Guest Kevin A. Wiggins

There are four questions that can be derived from the first question.

1. Can a plan permit the assignment of an obligation to re-pay the loan to the alternate payee?

2. Can a QDRO force the plan to accept the assignment of an obligation to re-pay the loan to the alternate payee?

3. Can a plan permit the assignment of the proceeds of the loan re-payment to the alternate payee?

4. Can a QDRO force the plan to accept the assignment of the proceeds of the loan re-payment to the alternate payee?

Here are my answers, for what they are worth.

1. Yes. Subject to ERISA's fiduciary and PT standards, a plan can pretty much loan money to anyone.
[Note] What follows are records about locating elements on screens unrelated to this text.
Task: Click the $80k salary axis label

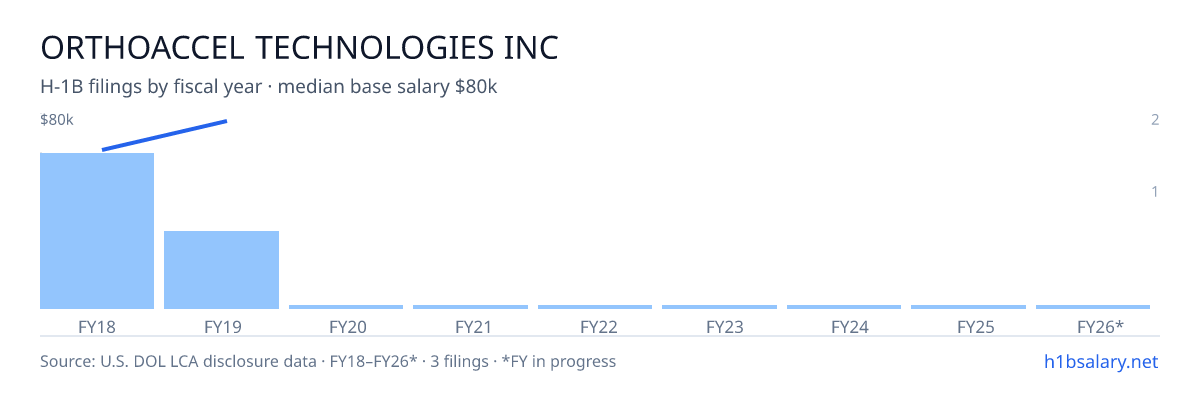Action: click(57, 120)
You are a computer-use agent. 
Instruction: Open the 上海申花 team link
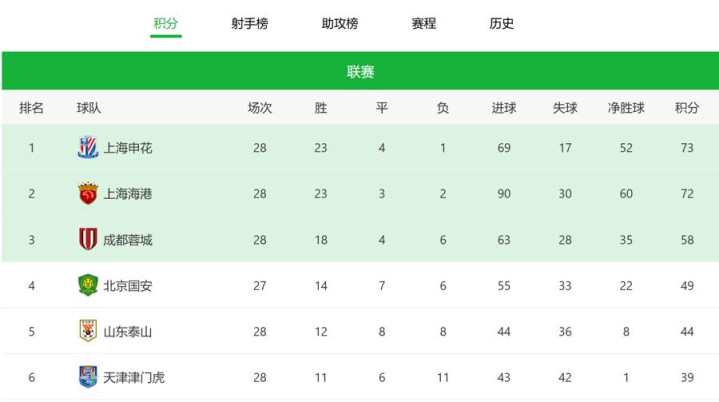click(128, 148)
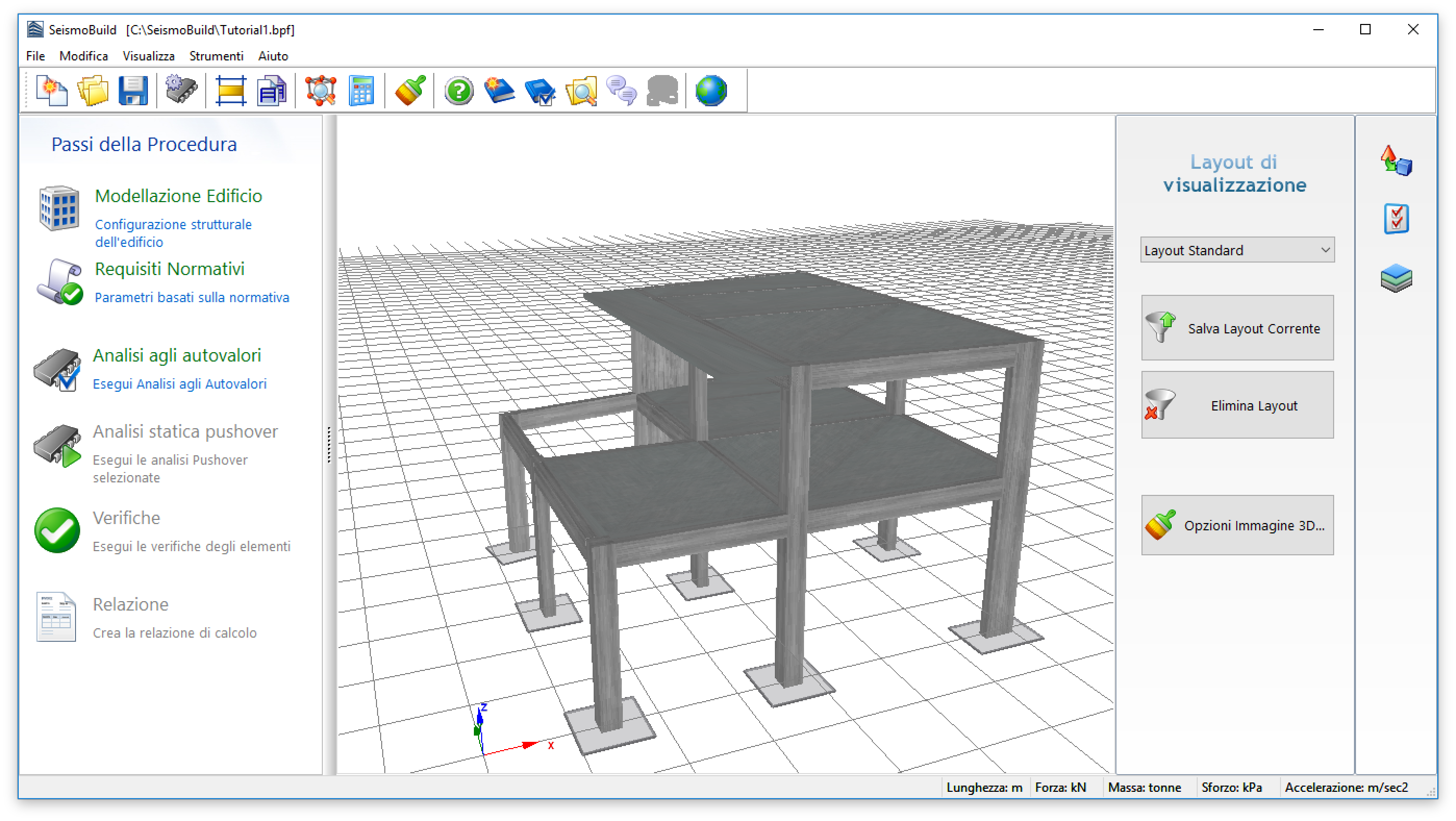Click the New Project toolbar icon
This screenshot has height=821, width=1456.
pos(52,91)
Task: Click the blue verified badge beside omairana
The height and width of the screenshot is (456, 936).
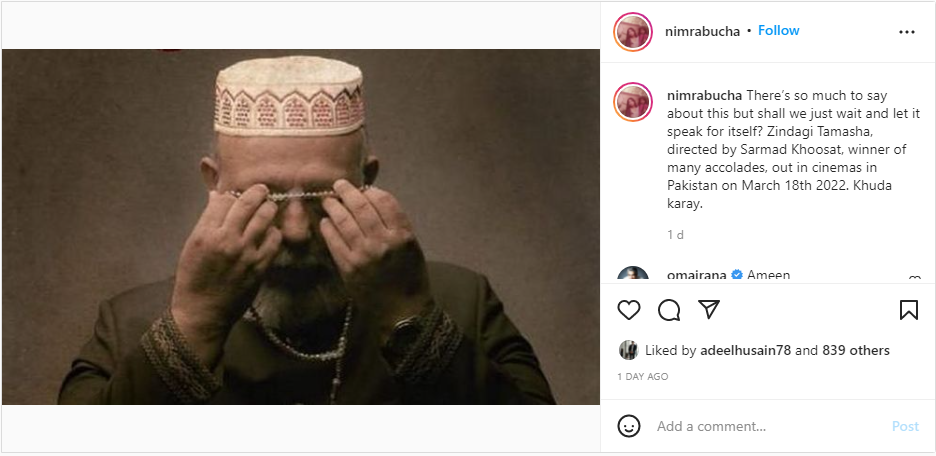Action: [x=737, y=276]
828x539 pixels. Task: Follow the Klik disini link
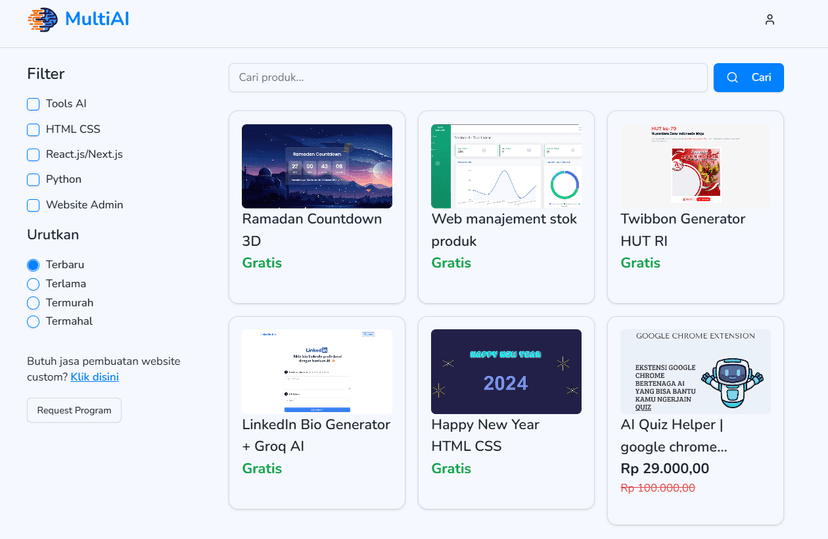pyautogui.click(x=94, y=377)
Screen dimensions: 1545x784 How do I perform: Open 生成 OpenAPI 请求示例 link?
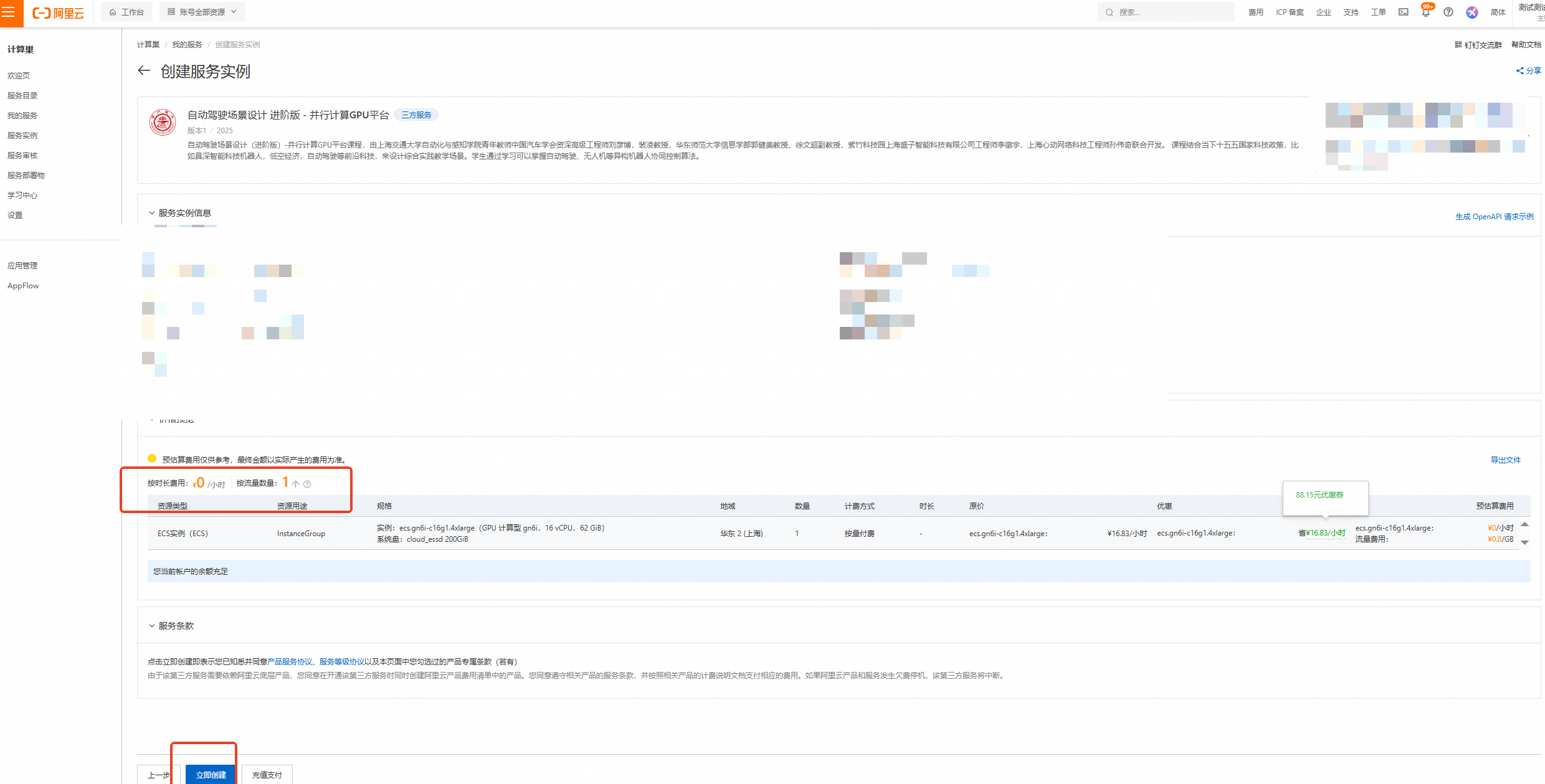click(1494, 217)
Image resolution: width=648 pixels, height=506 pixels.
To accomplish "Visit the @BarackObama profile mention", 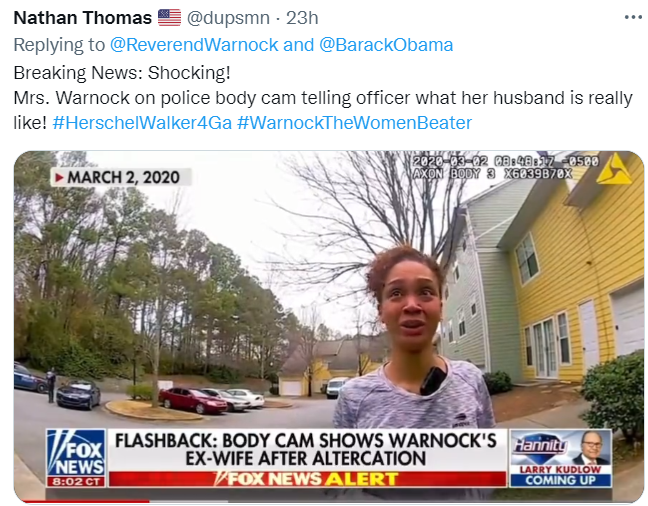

Nothing would prohibit the fiduciary from waiving any non-assignment clause in the note. This is particularly important in a community property state where the debt will often be community debt. (Query: in a CP state, if the participant defaults on a plan loan that is CP debt, can the fiduciary go after the non-participant spouse's assets for loan repayment? If so, can it pay the proceeds to the participant's account?)

2. I'm not sure it can, but I honestly don't know. It may depend on the facts. In this case the QDRO is trying to force the plan to enter into a particular investment. I don't think a QDRO can do that. The fiduciary could say he or she does not think the loan is a prudent investment and would violate ERISA. A QDRO can't force a plan to enter into an investment that would violate ERISA.

3. Yes.

4. I think so. A lot of plans say a QDRO can't do this, but I think they are wrong. I think ERISA and the DOL guidance should be interpreted to allow a QDRO to do this.